Restoring NAD by NAMPT is essential for the SIRT1/p53-mediated survival of UVA- and UVB-irradiated epidermal keratinocytes.

Nicotinamide adenine dinucleotide (NAD) is a crucial coenzyme in energy production. The imbalance of NAD synthesis has been found to trigger age-related diseases, such as metabolic disorders, cancer, and neurodegenerative diseases. Also, UV irradiation induces NAD depletion in the skin. In mammals, nicotinamide phosphoribosyltransferase (NAMPT) is the rate-limiting enzyme in the NAD salvage pathway and essential for NAD homeostasis. However, but few studies have focused on the role of NAMPT in response to UV irradiation. Here, we show that NAMPT prevents NAD depletion in epidermal keratinocytes to protect against the mild-dose UVA and UVB (UVA/B)-induced proliferation defects. We showed that poly(ADP-ribose) polymerase (PARP) inhibitor rescued the NAD depletion in UVA/B-irradiated human keratinocytes, confirming that PAPR transiently exhausts cellular NAD to repair DNA damage. Notably, the treatment with a NAMPT inhibitor exacerbated the UVA/B-induced loss of energy production and cell viability. Moreover, the NAMPT inhibitor abrogated the sirtuin-1 (SIRT1)-mediated deacetylation of p53 and significantly inhibited the proliferation of UVA/B-irradiated cells, suggesting that the NAMPT-NAD-SIRT1 axis regulates p53 functions upon UVA/B stress.
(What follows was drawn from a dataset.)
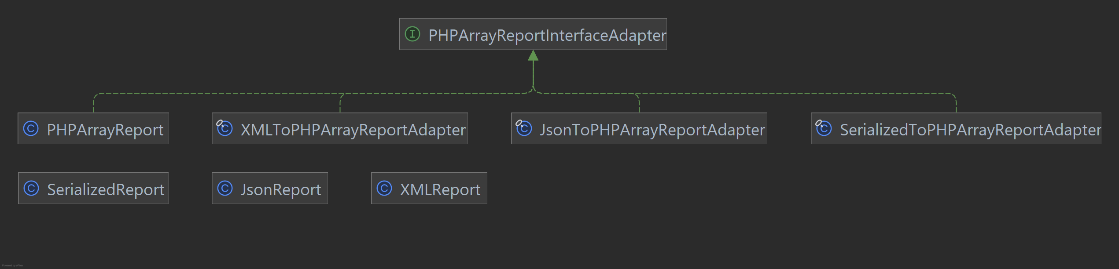1119x269 pixels.
Task: Select the SerializedToPHPArrayReportAdapter class name
Action: coord(970,130)
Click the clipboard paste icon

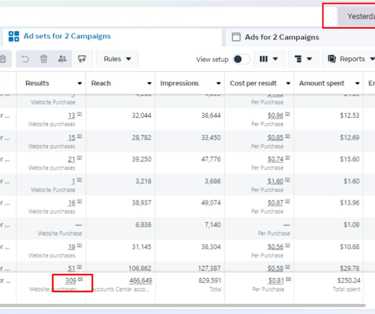coord(3,59)
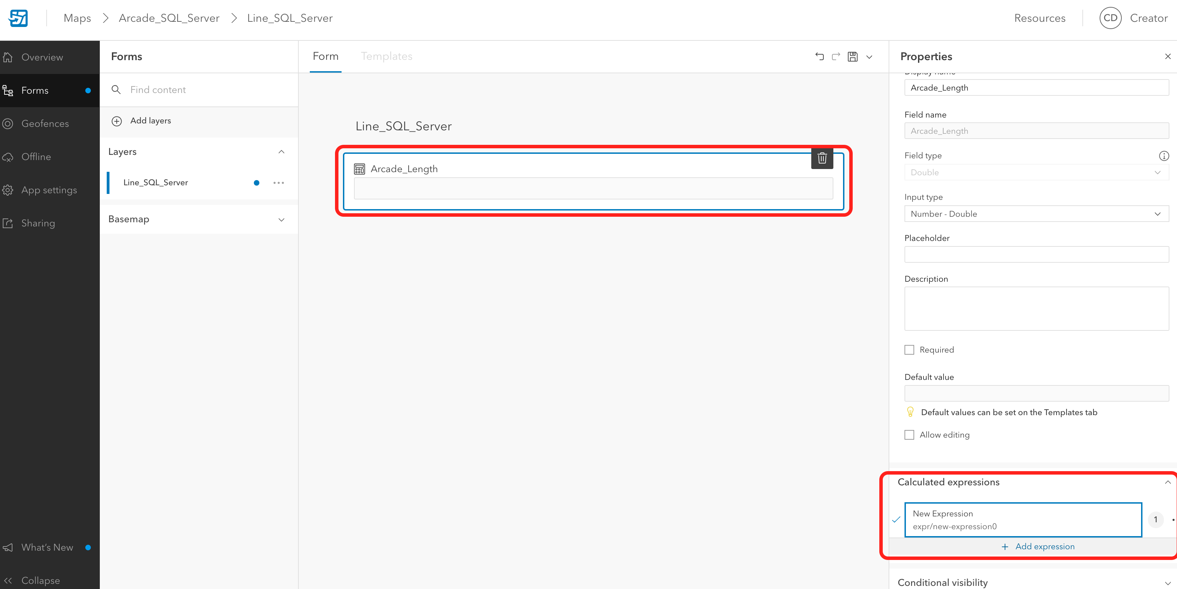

The supplementation with NAD intermediates, nicotinamide mononucleotide and nicotinamide riboside, rescued the UVA/B-induced phenotypes in the absence of NAMPT activity. Therefore, NAD homeostasis is likely essential for the protection of keratinocytes from UV stress in mild doses. Since the skin is continuously exposed to UVA/B irradiation, understanding the protective role of NAMPT in UV stress will help prevent and treat skin photoaging.